(Stored data)
::::::::

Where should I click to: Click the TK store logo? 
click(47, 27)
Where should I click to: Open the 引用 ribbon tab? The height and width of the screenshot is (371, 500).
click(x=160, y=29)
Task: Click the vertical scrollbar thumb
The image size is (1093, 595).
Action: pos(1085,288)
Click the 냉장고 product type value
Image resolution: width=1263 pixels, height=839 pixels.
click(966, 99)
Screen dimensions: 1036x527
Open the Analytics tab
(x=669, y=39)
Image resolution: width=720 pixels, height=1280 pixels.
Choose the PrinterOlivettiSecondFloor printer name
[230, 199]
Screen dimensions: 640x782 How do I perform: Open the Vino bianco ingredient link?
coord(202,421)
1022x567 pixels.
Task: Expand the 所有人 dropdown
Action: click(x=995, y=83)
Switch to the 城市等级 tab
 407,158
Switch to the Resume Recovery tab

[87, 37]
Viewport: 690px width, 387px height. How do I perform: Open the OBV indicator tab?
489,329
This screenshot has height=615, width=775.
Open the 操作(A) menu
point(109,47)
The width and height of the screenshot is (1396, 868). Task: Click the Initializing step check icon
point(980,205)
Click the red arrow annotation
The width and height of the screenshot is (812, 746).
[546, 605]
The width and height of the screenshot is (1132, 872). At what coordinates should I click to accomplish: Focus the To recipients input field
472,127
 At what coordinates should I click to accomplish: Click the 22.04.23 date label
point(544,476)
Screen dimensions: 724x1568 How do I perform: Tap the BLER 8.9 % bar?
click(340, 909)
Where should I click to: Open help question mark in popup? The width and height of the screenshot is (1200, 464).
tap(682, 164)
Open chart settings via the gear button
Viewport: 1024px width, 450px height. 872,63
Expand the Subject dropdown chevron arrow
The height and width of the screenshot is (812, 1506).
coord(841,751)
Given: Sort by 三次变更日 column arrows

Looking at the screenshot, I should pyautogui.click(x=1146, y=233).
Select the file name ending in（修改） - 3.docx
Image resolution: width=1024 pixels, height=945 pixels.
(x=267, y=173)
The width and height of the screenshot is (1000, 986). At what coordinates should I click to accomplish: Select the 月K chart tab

::::::::

Task instructions: Return each line above precisely as written.

Exercise output:
Where should I click to: Click the TK store logo? 
click(47, 27)
Where should I click to: Open the 引用 ribbon tab? The height and width of the screenshot is (371, 500).
click(x=160, y=29)
Task: Click the vertical scrollbar thumb
The image size is (1093, 595).
Action: pos(1085,288)
Click the 냉장고 product type value
Image resolution: width=1263 pixels, height=839 pixels.
click(966, 99)
Screen dimensions: 1036x527
Open the Analytics tab
(x=669, y=39)
Image resolution: width=720 pixels, height=1280 pixels.
Choose the PrinterOlivettiSecondFloor printer name
[230, 199]
Screen dimensions: 640x782 How do I perform: Open the Vino bianco ingredient link?
coord(202,421)
1022x567 pixels.
Task: Expand the 所有人 dropdown
Action: click(x=995, y=83)
Switch to the 城市等级 tab
 407,158
Switch to the Resume Recovery tab

[87, 37]
Viewport: 690px width, 387px height. How do I perform: Open the OBV indicator tab?
489,329
This screenshot has height=615, width=775.
Open the 操作(A) menu
point(109,47)
The width and height of the screenshot is (1396, 868). Task: Click the Initializing step check icon
point(980,205)
Click the red arrow annotation
The width and height of the screenshot is (812, 746).
[546, 605]
The width and height of the screenshot is (1132, 872). At what coordinates should I click to accomplish: Focus the To recipients input field
472,127
 At what coordinates should I click to accomplish: Click the 22.04.23 date label
point(544,476)
Screen dimensions: 724x1568 How do I perform: Tap the BLER 8.9 % bar?
click(340, 909)
Where should I click to: Open help question mark in popup? The width and height of the screenshot is (1200, 464).
tap(682, 164)
Open chart settings via the gear button
Viewport: 1024px width, 450px height. 872,63
Expand the Subject dropdown chevron arrow
The height and width of the screenshot is (812, 1506).
coord(841,751)
Given: Sort by 三次变更日 column arrows

Looking at the screenshot, I should pyautogui.click(x=1146, y=233).
Select the file name ending in（修改） - 3.docx
Image resolution: width=1024 pixels, height=945 pixels.
(x=267, y=173)
The width and height of the screenshot is (1000, 986). At what coordinates should I click to accomplish: Select the 月K chart tab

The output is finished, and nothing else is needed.